-------- Data for this task

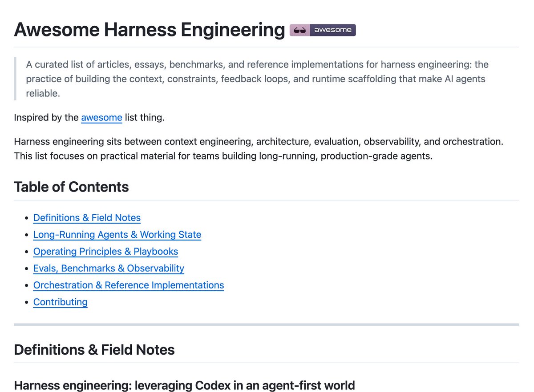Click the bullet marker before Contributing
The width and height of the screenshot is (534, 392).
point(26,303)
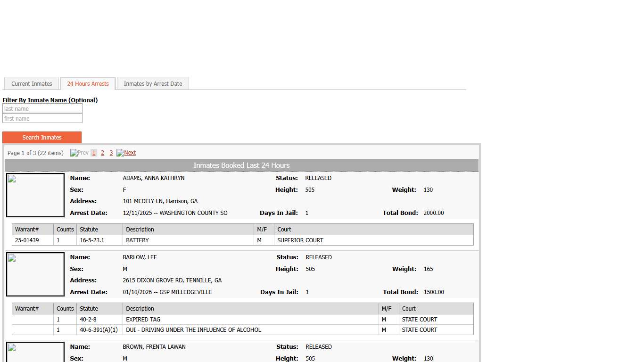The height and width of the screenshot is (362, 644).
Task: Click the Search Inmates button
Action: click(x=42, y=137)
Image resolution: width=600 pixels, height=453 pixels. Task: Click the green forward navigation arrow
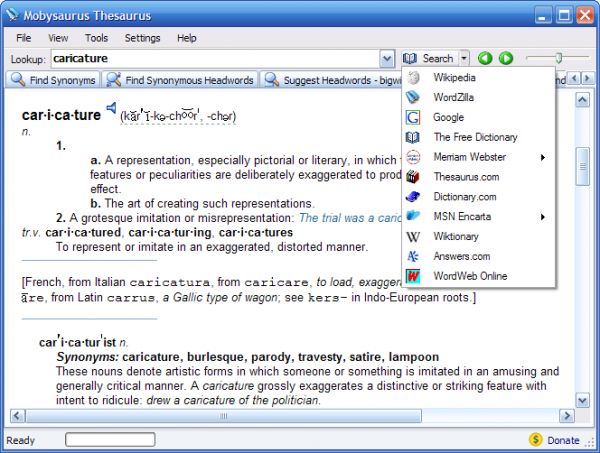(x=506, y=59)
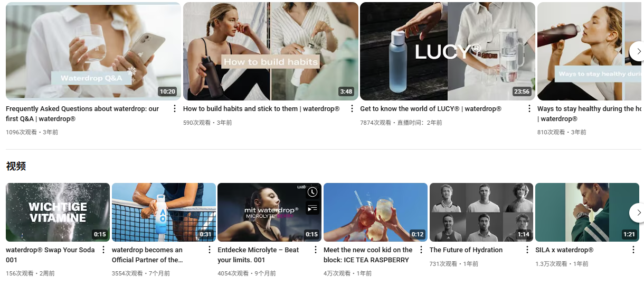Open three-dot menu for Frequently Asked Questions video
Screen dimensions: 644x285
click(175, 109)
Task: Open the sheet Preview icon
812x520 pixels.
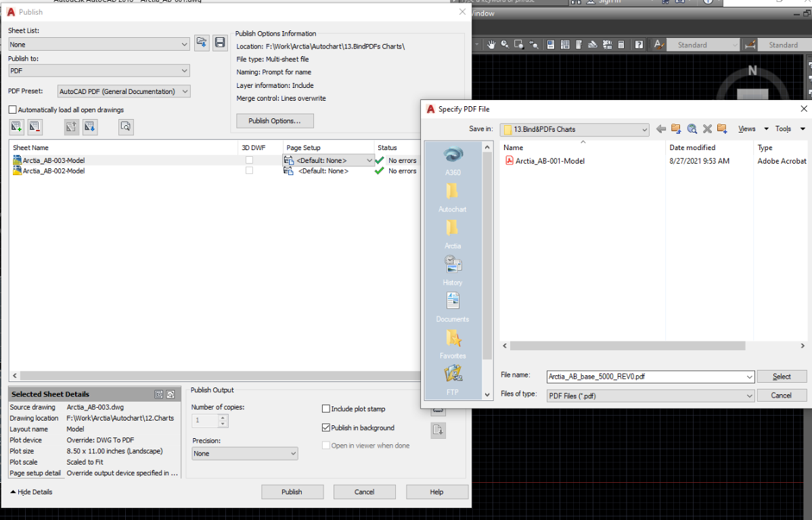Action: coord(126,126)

----------------

» **Instructions for the task**: What is needed is an exact repeat of the lines from the one containing "Task: Open the sheet Preview icon" through the last line of the records above, both included, with pictures left out.

» **Answer for the task**:
Task: Open the sheet Preview icon
812x520 pixels.
Action: coord(126,126)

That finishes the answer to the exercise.